§ **Required work**: Tally the lines below that hold the string "dropdown", and report the tally by itself.
"""
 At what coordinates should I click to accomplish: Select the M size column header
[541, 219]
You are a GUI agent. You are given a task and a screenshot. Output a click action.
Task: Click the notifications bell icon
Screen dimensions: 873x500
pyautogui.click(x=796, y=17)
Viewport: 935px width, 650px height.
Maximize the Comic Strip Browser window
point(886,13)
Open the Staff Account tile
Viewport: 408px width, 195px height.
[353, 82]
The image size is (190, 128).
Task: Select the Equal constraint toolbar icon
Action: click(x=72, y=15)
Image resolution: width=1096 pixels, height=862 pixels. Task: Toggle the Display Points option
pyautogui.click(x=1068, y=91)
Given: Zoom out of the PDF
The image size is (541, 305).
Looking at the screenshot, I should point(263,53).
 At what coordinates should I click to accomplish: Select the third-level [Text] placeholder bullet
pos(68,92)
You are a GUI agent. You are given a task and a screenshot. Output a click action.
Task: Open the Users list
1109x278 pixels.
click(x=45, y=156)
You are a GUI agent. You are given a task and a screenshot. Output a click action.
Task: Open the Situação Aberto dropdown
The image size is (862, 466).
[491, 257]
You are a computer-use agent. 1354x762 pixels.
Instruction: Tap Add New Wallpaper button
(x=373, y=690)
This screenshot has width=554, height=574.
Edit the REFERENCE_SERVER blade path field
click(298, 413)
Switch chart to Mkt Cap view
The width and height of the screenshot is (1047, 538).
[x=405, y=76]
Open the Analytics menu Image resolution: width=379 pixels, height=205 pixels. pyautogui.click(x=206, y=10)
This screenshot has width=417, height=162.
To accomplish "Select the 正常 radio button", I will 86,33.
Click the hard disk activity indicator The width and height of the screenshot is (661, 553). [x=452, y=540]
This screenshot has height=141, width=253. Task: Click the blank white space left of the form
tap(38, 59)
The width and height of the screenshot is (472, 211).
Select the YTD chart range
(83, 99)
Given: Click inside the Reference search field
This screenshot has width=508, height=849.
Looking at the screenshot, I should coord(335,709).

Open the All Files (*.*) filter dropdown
"""
§ **Answer box**: 2